A few reactions. First, one implication is that taxes on alcohol could be taxes on the formation of social capital -- which can have deleterious effects on both individual and overall productivity. As the article says, the study "suggests that the growing wave of anti-alcohol legislation at state and local levels will have harmful effects on local economies and individual finances." A possible response to this claim is that the social-drinking boost results not from the alcohol per se, but from the social context in which people drink (and are sometimes expected to do so). So if taxes succeeded in reducing or eliminating alcohol consumption, the social contexts might persist -- or re-form in other locations -- and continue to do their job. That may be partially true, but I suspect alcohol itself performs a crucial "lubricating" function, allowing people to let down their guard, meet more people, and get to know each other better. Alcohol-free social contexts would therefore generate lower levels of social capital.

Second, while the 7% earnings boost associated with visiting a bar at least once a month is good evidence for the social capital hypothesis, it also makes the 10-14% boost from merely drinking somewhat mysterious. The bar-visiting variable is supposed to control for the effect of drinking in social contexts. But perhaps some of the relevant drinking takes place in other locations, such as non-bar restaurants and workplace lounges; the boost from such drinking would be captured by the drinking-at-all variable. Or perhaps a more precise variable measuring the frequency of bar visits (rather than the dummy varible used by the study) would capture more of the social capital formation effect, leaving a smaller effect from merely drinking.
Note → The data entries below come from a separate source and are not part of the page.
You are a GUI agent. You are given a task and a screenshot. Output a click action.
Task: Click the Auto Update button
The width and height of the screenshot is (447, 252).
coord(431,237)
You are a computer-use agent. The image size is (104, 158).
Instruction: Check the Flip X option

Third, I wonder why the bar-visiting boost applies only to women. The paper doesn't speculate much about this, saying only, "Perhaps, women increase social capital apart from drinking in bars." This might dovetail with my drinking-in-other-locations speculation above.

Fourth, I wonder if differences in drinking behavior might result in different earnings for men and women. The famed "74 cents on the dollar" male-female earnings gap is flawed, because it doesn't take account of all the factors that differ between men and women (such as years of education and labor force loyalty). But even once these explanatory factors are included in regressions, a smaller gender gap remains. If men drink more than women, that could be another factor that helps explain the gap.

1 comment:

Anonymous said...

I find the whole thing suspicious.

There are serious questions about whether most "moderate drinking brings longevity" studies have properly controlled for people with serious illnesses who can not drink but who are part of the study group. Such people skew the results towards greater mortality for non-drinkers.
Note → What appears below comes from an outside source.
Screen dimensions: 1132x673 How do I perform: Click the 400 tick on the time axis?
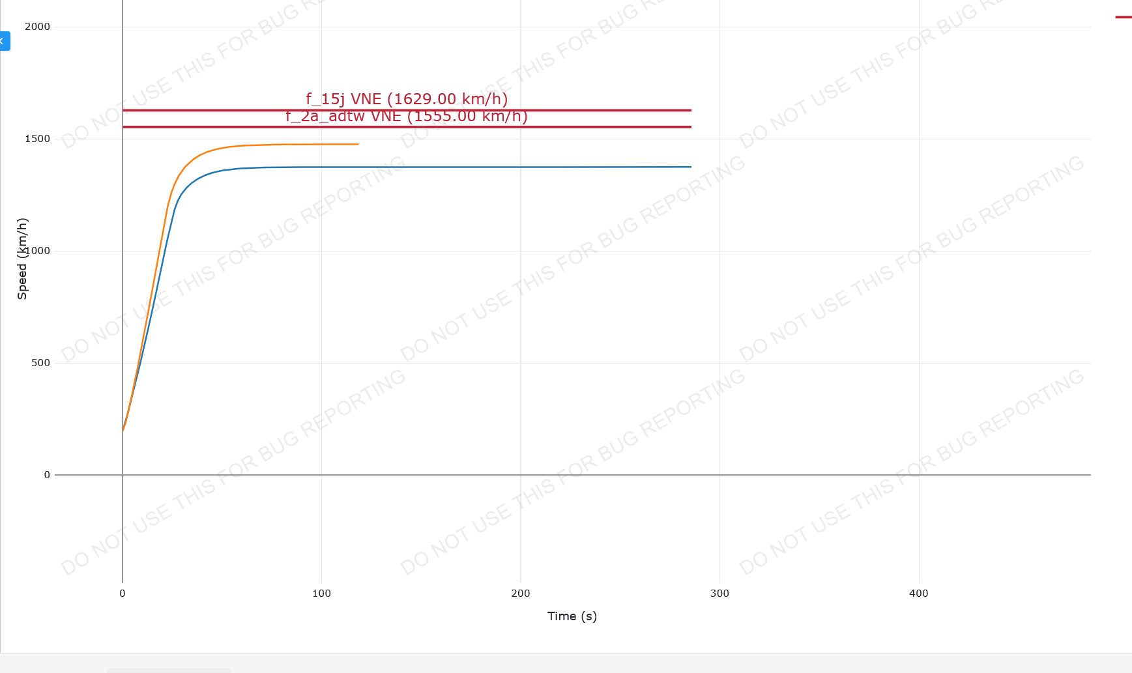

Similarly, this study might not be controlling for factors like non-drinking due to illness, non-drinking due to alchoholism (which might have cost a person a few years of capital formation etc.), non-drinking due to membership in ascetic religious sects (which might reduce one's "worldly orientation"), etc., all of which could skew the results towards lower income for non-drinkers.

Generally speaking, such studies suggest immediate conclusions, like "social drinking improves income", but these conclusions can easily be the product of poor study design.